Provable Execution in Real-Time Embedded Systems

TL;DR

This work tackles the incompatibility between Proof of Execution and real-time scheduling by introducing Real-Time PoX (RT-PoX). It relaxes the atomic execution requirement of PoX and provides observable interference guarantees through PEARTS, a secure architecture built atop TrustZone-M that collaborates with an unmodified RTOS. PEARTS deploys an Elastic Secure Region and a shadow task to isolate and monitor a provable execution, logging all interferences and timing data in a final RT-PoX report signed by a secure root of trust. The authors implement a fully functional prototype on a Cortex-M33 MCU with FreeRTOS and demonstrate modest runtime and memory overheads, validating the practicality of remotely verifiable execution for real-time embedded sensing and control systems.

Abstract

Embedded devices are increasingly ubiquitous and vital, often supporting safety-critical functions. However, due to strict cost and energy constraints, they are typically implemented with Micro-Controller Units (MCUs) that lack advanced architectural security features. Within this space, recent efforts have created low-cost architectures capable of generating Proofs of Execution (PoX) of software on potentially compromised MCUs. This capability can ensure the integrity of sensor data from the outset, by binding sensed results to an unforgeable cryptographic proof of execution on edge sensor MCUs. However, the security of existing PoX requires the proven execution to occur atomically. This requirement precludes the application of PoX to (1) time-shared systems, and (2) applications with real-time constraints, creating a direct conflict between execution integrity and the real-time availability needs of several embedded system uses. In this paper, we formulate a new security goal called Real-Time Proof of Execution (RT-PoX) that retains the integrity guarantees of classic PoX while enabling its application to existing real-time systems.

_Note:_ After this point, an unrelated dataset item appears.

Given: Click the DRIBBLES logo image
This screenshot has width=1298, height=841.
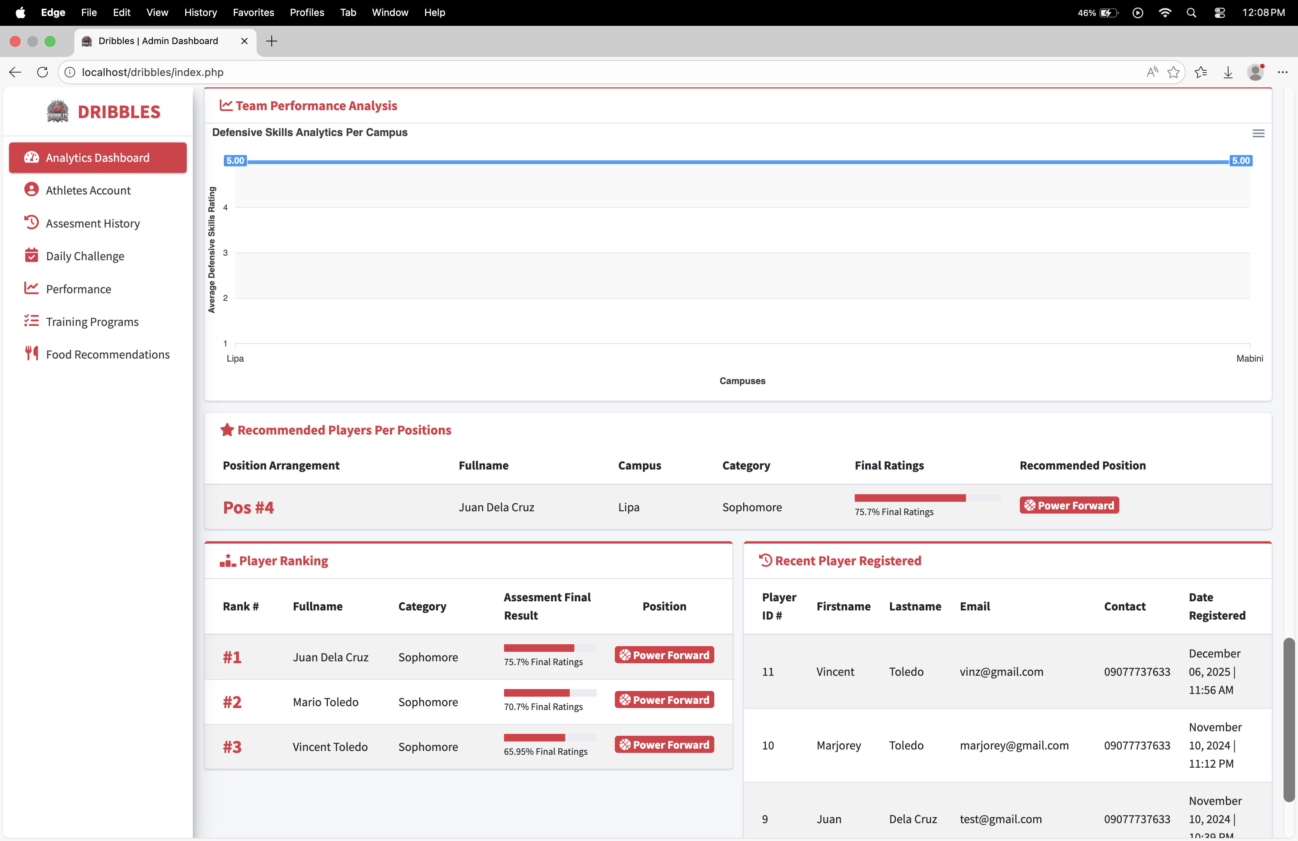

This is achieved by relaxing the atomicity requirement of PoX while dispatching interference attempts from other potentially malicious tasks (or compromised operating systems) executing on the same device. To realize the RT-PoX goal, we develop Provable Execution Architecture for Real-Time Systems (PEARTS). To the best of our knowledge, PEARTS is the first PoX system that can be directly deployed alongside a commodity embedded real-time operating system (FreeRTOS). This enables both real-time scheduling and execution integrity guarantees on commodity MCUs. To showcase this capability, we develop a PEARTS open-source prototype atop FreeRTOS on a single-core ARM Cortex-M33 processor. We evaluate and report on PEARTS security and (modest) overheads.

Paper Structure

This paper contains 44 sections, 3 equations, 4 figures, 8 tables.

Figures (4)

  • Figure 1: Transcript of $\sf{ RA}$/$\sf{ PoX}$ interactions
  • Figure 2: RTOS and software modules on $\sf{Prv}$
  • Figure 3: RT-PoX steps with PEARTS.
  • Figure 4: Shadow Task interfacing the RTOS and PEARTS.